A former WikiLeaks employee says that Julian Assange, the organization’s founder, pressured him to sign a nondisclosure agreement (NDA) that would have hid the fact that he had been friends with the man who revealed the identity of a woman he was accused of raping.
In a column for The Daily Beast on Thursday, James Ball explained that Assange had made WikiLeaks’ primary mission to defend him against accusation of two sexual assaults.
But it was the restrictive nondisclosure agreement preventing him from talking about Assange’s shady friendship with Holocaust denier Israel Shamir that eventually led to Ball’s resignation.
The New Statesmen reported last year that Ball had revealed that Assange had given Shamir access to unredacted U.S. Embassy cables to former Belarus dictator Alexander Lukashenko.
“In December 2010, Israel Shamir, a WikiLeaks associate and an intimate friend of Julian Assange — so close, in fact, that he outed the Swedish women who claim to be victims of rape and sexual assault by Assange — allegedly travelled to Belarus with a cache of unredacted American diplomatic cables concerning the country,” according to the New Statesmen.
Ball goes into greater detail in Thursday’s Daily Beast column: “The reason I quit was because of a friend of Julian’s whose activities were unstomachable and unforgivable. That man was Israel Shamir. Shamir is an anti-Semitic writer, a supporter of the dictator of Belarus, and a man with ties and friends in Russian security services.”

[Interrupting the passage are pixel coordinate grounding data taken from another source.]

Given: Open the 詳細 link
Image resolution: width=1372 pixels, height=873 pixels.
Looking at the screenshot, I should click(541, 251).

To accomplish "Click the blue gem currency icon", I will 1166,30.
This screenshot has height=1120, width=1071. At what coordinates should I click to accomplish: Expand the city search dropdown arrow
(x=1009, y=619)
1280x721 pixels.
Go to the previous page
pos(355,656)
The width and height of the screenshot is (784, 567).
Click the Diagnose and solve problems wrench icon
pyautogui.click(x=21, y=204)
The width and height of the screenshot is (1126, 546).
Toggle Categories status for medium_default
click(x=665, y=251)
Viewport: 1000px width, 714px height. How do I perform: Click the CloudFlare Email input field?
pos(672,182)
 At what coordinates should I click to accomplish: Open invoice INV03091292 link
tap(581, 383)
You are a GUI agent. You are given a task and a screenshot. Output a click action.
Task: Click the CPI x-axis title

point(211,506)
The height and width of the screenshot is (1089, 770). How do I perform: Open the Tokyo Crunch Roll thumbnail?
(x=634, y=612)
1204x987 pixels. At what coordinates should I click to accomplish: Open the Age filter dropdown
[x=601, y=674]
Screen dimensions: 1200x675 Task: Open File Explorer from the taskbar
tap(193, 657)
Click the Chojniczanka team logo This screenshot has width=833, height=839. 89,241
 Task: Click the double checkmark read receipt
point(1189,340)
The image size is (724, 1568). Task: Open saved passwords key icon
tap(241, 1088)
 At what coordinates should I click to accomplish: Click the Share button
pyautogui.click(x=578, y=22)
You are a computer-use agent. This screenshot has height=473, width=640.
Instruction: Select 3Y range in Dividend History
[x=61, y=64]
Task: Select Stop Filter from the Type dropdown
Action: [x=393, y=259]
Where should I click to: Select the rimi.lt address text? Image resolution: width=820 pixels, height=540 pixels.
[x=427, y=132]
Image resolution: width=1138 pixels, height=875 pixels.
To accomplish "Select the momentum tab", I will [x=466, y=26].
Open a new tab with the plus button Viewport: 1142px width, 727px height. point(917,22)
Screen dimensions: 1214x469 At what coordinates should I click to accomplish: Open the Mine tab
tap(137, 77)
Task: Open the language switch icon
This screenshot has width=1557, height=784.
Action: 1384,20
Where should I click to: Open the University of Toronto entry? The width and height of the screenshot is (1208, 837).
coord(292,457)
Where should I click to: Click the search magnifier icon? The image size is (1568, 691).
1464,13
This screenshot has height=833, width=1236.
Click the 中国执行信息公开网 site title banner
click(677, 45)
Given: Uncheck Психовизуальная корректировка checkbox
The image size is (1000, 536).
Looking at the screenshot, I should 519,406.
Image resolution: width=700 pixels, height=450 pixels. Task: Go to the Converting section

“Disturbingly, Assange seems to have a personal motivation for staying friendly with Shamir. Shamir’s son, Johannes Wahlstrom, is apparently being called as one of Assange’s defense witnesses in his Swedish trial. That’s not the only time self has come before principle.”
“The final straw was—as it always is—the attempted cover-up,” Ball wrote. “In November 2010, WikiLeaks asked everyone who worked there to sign a nondisclosure agreement (NDA) covering the material we were being given access to—not to sell it, disclose without permission, or similar.”
Ball agreed that the request was reasonable and signed the document. But Assange soon wanted a more restrictive NDA that would have prevented employees from talking about any WikiLeaks activities “on the pain of millions of dollars of penalties.”
“Faced with the bizarre situation of being asked to sign a gag order by a whistleblowing organization, I, alone, refused,” he recalled. “Early the next morning, I awoke with Assange sat on my bed, pressuring me to sign—even before I was dressed. I held out, eventually left our remote location, and didn’t go back.”
Ball first exposed Assange’s attempts to silence WikiLeaks employees in 2011.